National Security

Court ruling on NSA spying can’t wait, activist says

A lawyer involved in a heated legal battle over the National Security Agency (NSA) wants a federal court to rule in his case before Congress acts on renewing the Patriot Act.

On Tuesday, conservative legal activist Larry Klayman formally asked the D.C. Circuit Court of Appeals to speed up its deliberations over his charges that the agency’s bulk phone records collection program is unconstitutional. 

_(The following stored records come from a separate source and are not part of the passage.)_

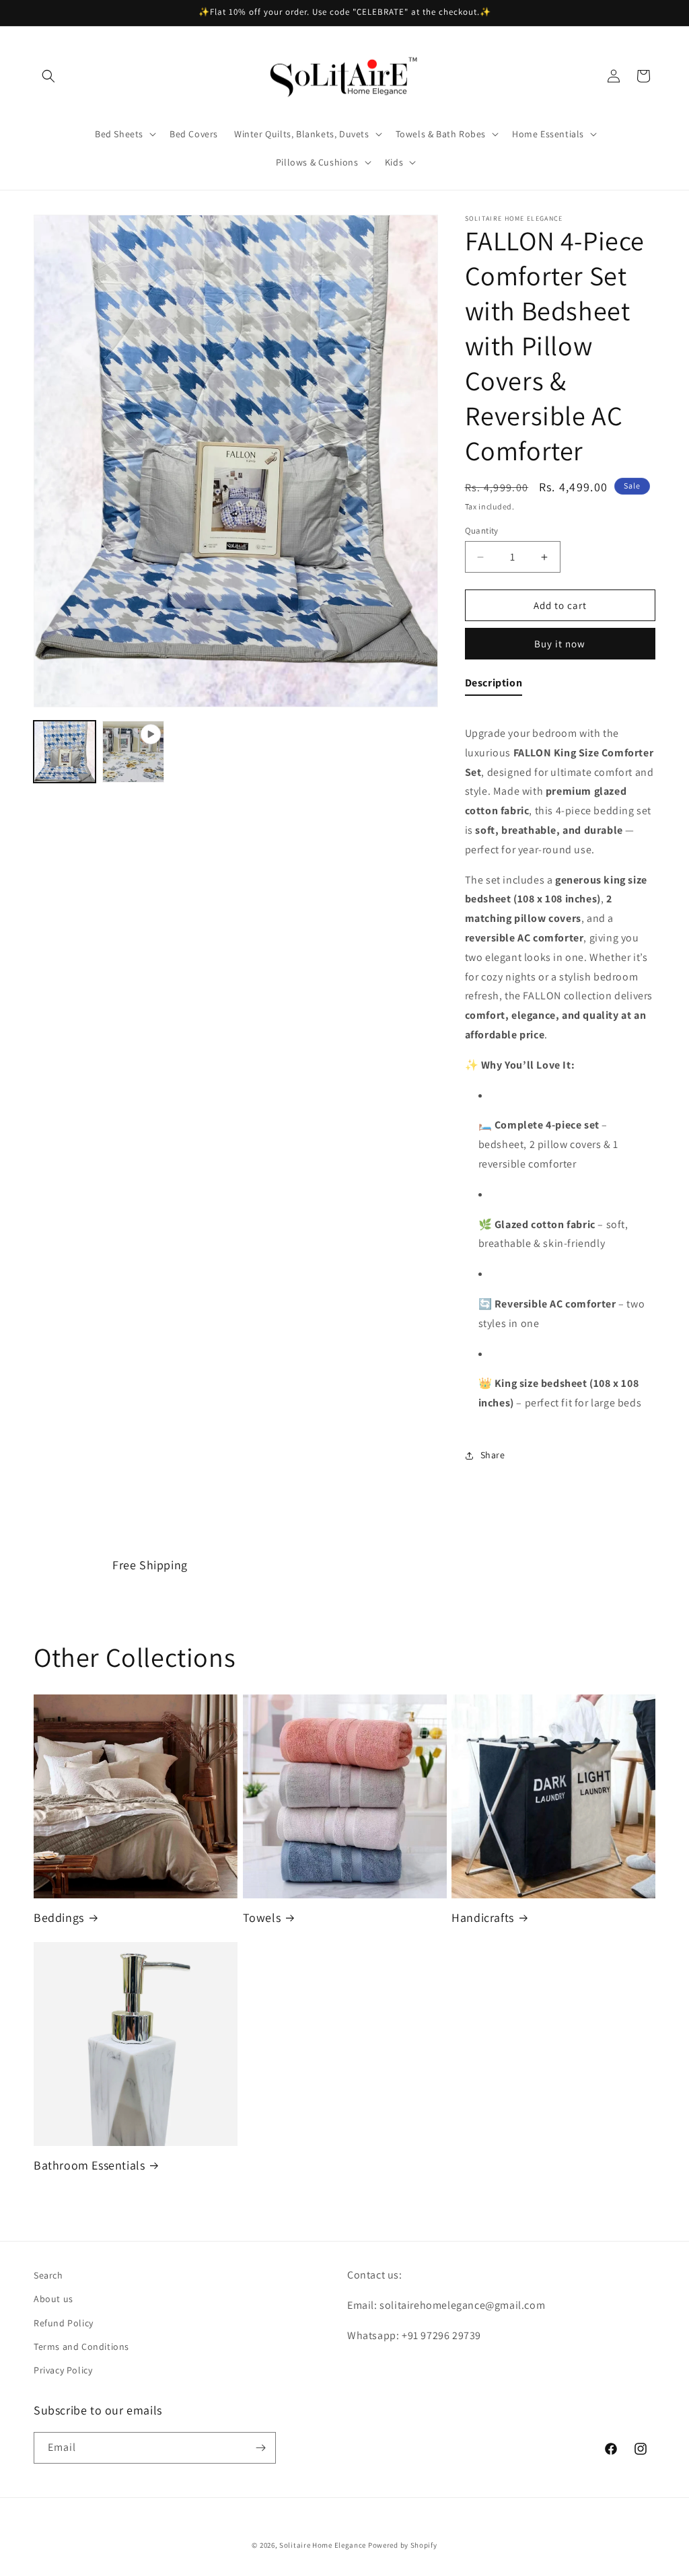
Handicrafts (482, 1917)
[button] (48, 76)
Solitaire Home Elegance (322, 2545)
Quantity (482, 530)
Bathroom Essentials (89, 2165)
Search (48, 2275)
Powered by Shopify (402, 2545)
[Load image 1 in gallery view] (65, 752)
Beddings (59, 1917)
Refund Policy (64, 2323)
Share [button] (492, 1455)
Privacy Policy (63, 2370)
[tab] (494, 686)
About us (53, 2299)
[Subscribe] (260, 2448)
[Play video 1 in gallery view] (133, 752)
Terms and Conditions (81, 2346)
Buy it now (559, 643)
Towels (262, 1917)
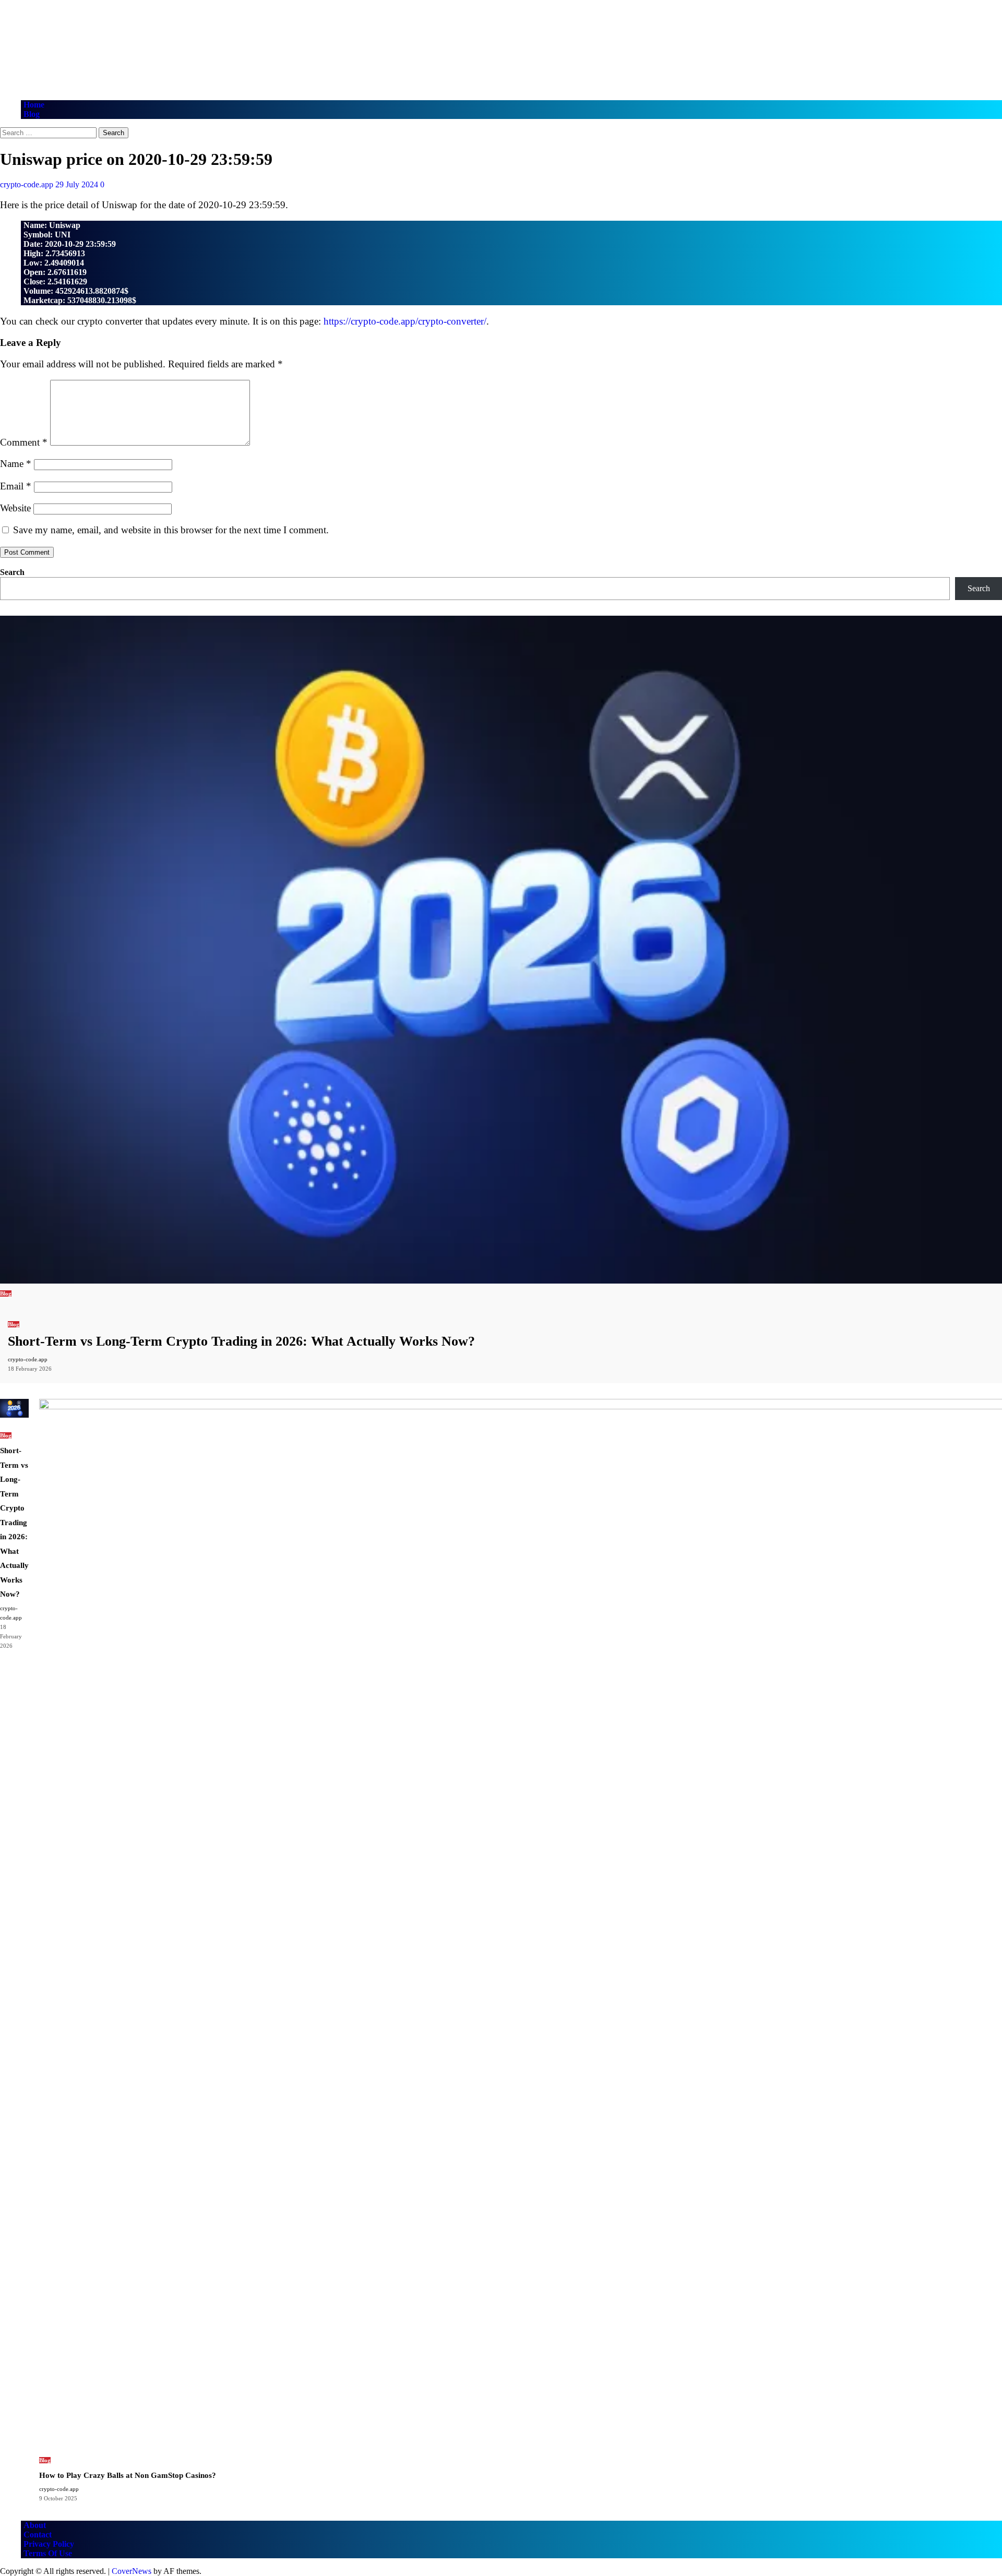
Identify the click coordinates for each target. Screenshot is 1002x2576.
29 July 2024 (77, 184)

{mosads}“Further violations of the U.S. Constitution cannot be countenanced,” Klayman wrote in the five-page legal request. “After sixteen months on appeal, this court … has a duty to issue its decision now.”

Klayman argued his case before the federal court in November, after a lower court judge previously concluded that the NSA’s data-gathering was “almost Orwellian.” At the time, the panel of three judges appeared reluctant to agree with that ruling, and instead seemed likely to declare the NSA within its legal and constitutional bounds. 

But the legal circumstances around the NSA have changed since then.

On the one hand, the Senate is currently debating how or whether to extend the provision of the Patriot Act the NSA has used to try to justify its collection of millions of Americans’ phone records. Without action from Capitol Hill, that provision would expire at the end of the month.

At the same time, another appeals court declared earlier this month that the NSA program was illegal, going beyond anything Congress had envisioned in the provision, Section 215. The court, however, declined to halt the NSA program, knowing that Congress would soon step in.

Klayman’s new filing appears dedicated to making sure that doesn’t happen.

“This court is not an inferior branch of government to Congress and should not defer to what might happen,” he wrote. “Indeed, if the court ruled now it would aid Congress in fashioning future legislation.”

Still, it seems unlikely the appeals court will heed Klayman’s call. The Senate is scrambling to meet its deadline at midnight on Sunday, and a ruling from the court would seriously upset that legislative effort.

A third appeals court has also heard arguments in a similar case over the NSA program and has yet to weigh in.